LAWS(ALL)-1963-1-1

PARMESHWAR DAYAL Vs. ADDL COMMR

Decided On January 29, 1963
PARMESHWAR DAYAL Appellant
V/S
ADDL. COMMR. Respondents

JUDGEMENT

(1.) Mathur, J., has referred to a larger bench the question, "Is the order of the District Magistrate and also of the Commissioner and the State Government invalid simply because they did not take into consideration the needs of the tenant?" and this bench has been constituted to answer it. My answer to the question is emphatic 'No'.

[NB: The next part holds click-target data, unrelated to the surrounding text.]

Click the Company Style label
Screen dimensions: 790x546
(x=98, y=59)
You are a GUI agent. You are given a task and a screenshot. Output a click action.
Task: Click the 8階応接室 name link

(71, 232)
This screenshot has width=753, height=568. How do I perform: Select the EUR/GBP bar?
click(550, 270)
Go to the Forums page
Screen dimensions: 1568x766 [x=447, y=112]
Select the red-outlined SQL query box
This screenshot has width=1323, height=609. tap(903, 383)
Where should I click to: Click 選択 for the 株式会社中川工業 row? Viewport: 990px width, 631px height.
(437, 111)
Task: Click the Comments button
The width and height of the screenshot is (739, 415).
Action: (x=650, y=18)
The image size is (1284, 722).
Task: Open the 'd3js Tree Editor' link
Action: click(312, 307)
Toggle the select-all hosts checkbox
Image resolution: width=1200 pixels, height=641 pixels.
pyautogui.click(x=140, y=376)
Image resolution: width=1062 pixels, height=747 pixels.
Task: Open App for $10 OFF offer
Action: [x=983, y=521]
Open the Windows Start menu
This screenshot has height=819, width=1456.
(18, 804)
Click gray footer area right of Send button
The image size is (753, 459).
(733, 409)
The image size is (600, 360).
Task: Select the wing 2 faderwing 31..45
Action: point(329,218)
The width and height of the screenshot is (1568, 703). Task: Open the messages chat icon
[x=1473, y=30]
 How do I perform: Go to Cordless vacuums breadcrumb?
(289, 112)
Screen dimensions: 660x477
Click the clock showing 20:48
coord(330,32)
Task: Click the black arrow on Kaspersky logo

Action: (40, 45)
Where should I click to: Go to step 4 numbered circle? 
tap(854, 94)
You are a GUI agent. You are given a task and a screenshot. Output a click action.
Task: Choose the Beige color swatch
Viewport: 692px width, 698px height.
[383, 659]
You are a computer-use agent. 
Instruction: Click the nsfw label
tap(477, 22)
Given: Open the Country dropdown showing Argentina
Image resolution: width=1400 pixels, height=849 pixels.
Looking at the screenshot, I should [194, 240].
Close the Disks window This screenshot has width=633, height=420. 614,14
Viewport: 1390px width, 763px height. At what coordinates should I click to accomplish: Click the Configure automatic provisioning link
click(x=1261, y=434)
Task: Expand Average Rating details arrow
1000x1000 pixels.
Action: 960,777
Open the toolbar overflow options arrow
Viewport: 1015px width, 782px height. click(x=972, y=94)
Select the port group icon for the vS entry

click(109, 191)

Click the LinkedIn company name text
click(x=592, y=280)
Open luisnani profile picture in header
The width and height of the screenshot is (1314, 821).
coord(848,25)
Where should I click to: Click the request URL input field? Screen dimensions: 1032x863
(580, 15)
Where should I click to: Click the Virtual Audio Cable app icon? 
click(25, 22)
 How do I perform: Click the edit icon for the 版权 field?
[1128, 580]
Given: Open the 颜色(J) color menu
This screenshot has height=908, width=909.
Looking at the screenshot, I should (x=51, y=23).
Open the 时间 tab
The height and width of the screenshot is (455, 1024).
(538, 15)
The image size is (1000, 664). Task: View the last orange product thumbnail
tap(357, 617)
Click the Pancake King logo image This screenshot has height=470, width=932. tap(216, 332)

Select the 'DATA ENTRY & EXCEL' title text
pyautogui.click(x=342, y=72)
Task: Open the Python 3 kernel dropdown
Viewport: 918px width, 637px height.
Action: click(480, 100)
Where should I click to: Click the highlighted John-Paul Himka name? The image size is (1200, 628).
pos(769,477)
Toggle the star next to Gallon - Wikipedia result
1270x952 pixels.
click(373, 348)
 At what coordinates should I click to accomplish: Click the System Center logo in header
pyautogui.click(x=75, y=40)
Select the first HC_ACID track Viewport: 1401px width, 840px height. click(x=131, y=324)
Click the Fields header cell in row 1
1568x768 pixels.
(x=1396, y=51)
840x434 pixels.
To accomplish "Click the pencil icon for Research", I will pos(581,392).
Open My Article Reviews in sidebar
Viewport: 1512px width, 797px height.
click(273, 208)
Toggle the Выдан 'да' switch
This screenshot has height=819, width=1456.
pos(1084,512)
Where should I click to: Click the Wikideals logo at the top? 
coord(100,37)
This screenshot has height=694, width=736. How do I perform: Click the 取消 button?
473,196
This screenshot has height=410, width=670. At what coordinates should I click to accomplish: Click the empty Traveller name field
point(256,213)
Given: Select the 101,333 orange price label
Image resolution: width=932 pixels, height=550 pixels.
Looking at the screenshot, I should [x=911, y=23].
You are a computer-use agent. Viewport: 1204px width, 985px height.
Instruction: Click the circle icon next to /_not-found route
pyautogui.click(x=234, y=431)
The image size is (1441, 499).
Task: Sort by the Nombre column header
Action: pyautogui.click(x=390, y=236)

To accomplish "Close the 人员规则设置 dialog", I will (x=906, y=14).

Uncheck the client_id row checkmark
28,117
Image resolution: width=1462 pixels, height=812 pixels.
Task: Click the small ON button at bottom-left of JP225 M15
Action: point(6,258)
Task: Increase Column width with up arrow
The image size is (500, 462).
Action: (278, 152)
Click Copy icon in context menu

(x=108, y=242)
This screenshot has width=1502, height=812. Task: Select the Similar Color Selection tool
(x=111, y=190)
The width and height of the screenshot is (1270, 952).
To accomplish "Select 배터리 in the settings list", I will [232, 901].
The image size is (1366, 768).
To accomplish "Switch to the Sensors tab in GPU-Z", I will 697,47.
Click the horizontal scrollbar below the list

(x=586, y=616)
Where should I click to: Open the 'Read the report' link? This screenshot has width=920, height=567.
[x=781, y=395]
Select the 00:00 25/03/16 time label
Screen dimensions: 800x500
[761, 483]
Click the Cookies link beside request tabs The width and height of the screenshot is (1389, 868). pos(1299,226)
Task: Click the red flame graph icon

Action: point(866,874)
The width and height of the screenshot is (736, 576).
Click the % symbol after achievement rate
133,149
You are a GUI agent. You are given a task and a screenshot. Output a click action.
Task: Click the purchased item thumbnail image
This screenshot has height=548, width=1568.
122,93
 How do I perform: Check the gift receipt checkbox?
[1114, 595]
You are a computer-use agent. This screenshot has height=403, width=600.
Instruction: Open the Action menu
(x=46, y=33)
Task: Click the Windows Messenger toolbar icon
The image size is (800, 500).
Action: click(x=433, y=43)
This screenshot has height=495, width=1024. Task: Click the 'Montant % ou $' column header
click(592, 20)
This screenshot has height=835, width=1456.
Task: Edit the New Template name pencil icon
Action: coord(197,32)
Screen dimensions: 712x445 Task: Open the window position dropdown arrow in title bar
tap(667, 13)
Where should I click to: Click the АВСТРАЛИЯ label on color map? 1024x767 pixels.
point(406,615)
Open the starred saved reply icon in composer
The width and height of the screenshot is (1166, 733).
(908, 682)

(2.) There was slight controversy on the question whether the Commissioner considered the needs of the petitioner tenant, but we are not concerned with that controversy because the whole petition has not been referred to this bench. It will be for Mathur, J., to decide whether the petitioner's needs were considered by the Commis--sioner or not we have to answer simply the question whether he was required to consider them.

(3.) The question is with reference to the jurisdictions to be exercised by the District Magistrate, the Commissioner and the State Government under section 3 (1), 3 (3) and 7-F respectively of the U. P. (Temporary) Control of Rent and Eviction Act, 1947. The petitioner is a tenant since 1942 of a house which has now been purchased by opposite party No. 5 (to be referred to as "the opposite party", or "the landlord"). The house is admittedly governed by the U. P. (Temporary) Control of Rent and Eviction Act (to be referred to as "the Act"). The law before the Act was enacted was that contained in the Transfer of Property Act. Under it the landlord has absolute right to terminate the tenancy of the petitioner by a simple notice to quit without assigning any reason for requiring him to quit and to file a suit for his ejectment if he did not deliver possession on the termination of his tenancy. In a suit for ejectment by him the Court was simply concerned with the question whether the tenancy had been terminated or not and any question as to the need of the landlord to get the house vacated by the tenant, or of the need of the tenant to occupy the house, was wholly irrelevant. The tenant had a right to remain in possession only so long as he was a tenant. For now long he was to be a tenant was a question left entirely at the discretion of the landlord, unless there was some term to the contrary in the contract of tenancy. If the tenant wanted to restrict the landlord's right to terminate his tenancy except on efflux of a certain period of time, or except on the happening of a certain event, it was for him to have this restriction incorporated in the contract of tenancy. Otherwise the landlord as the owner of the property had the right to terminate the tenancy at any 'time. Once the tenancy was "terminated the tenant was left with no right to remain in possession and the landlord was entitled to file a suit for his ejectment. The tenant could not resist his ejectment on the ground that the landlord did not need the house for his own purpose, or that he himself was unable to procure another house for his own purpose, or that he himself was unable to procure another house for occupation.